### Dataset excerpts
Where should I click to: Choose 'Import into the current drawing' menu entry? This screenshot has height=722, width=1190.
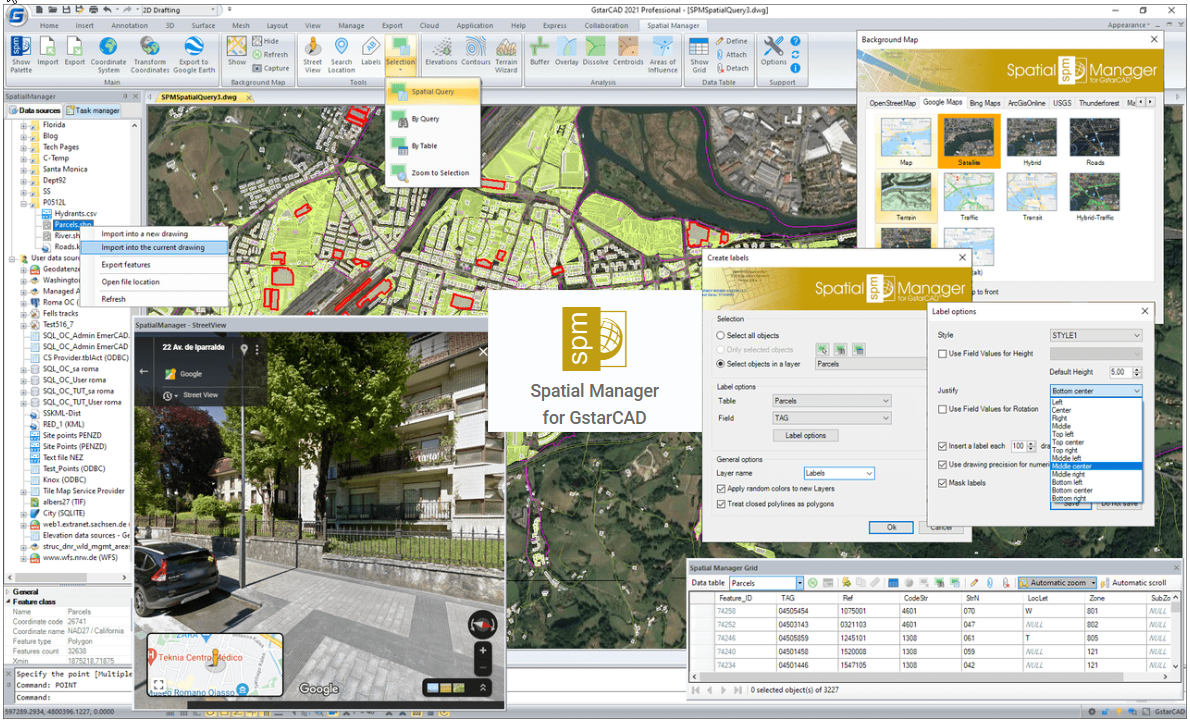(x=153, y=248)
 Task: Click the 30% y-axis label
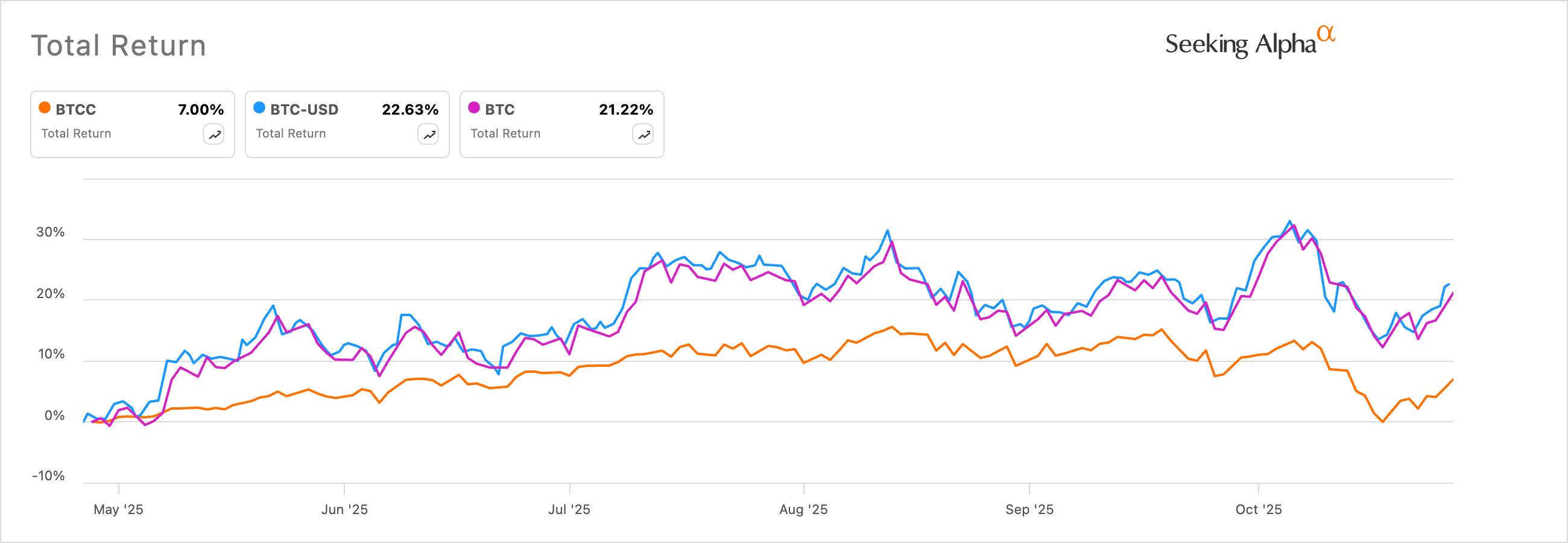tap(50, 232)
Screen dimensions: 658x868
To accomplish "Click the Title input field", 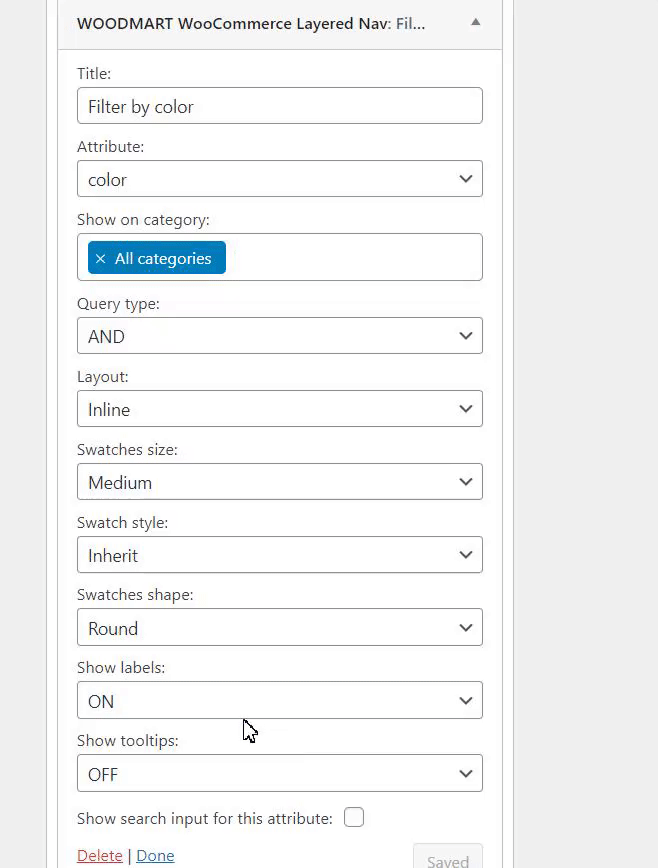I will pyautogui.click(x=279, y=106).
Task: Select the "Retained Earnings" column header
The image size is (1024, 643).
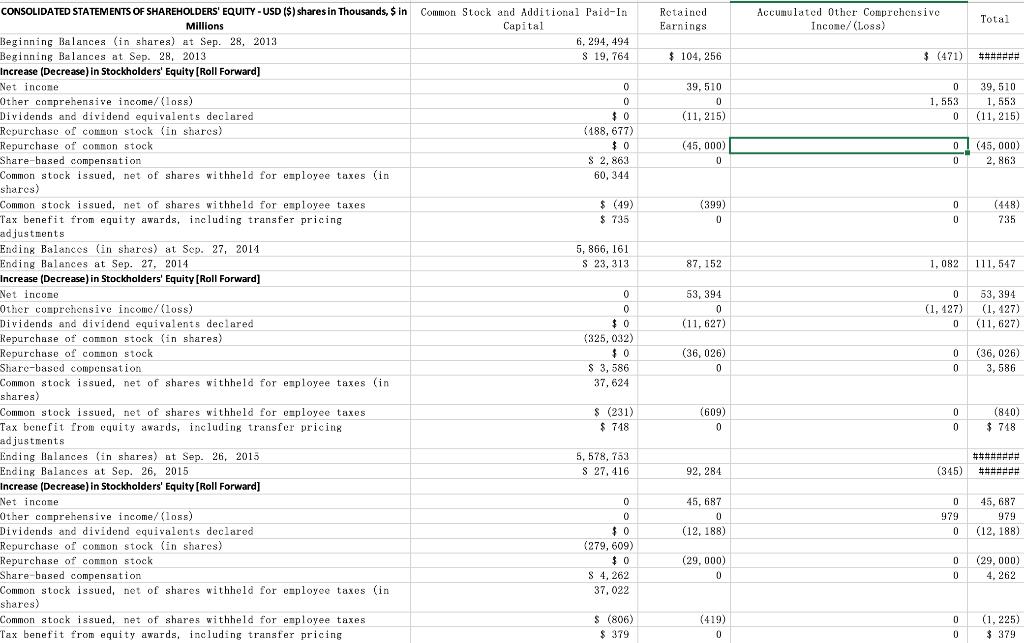Action: point(683,19)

### Work to be completed
In the copy, only the lines from the one holding "Task: Select the" through the end of the listing above should appear, retyped exactly, both ends included, with no pictures.

### Task response
Task: Select the "Retained Earnings" column header
The image size is (1024, 643).
Action: point(683,19)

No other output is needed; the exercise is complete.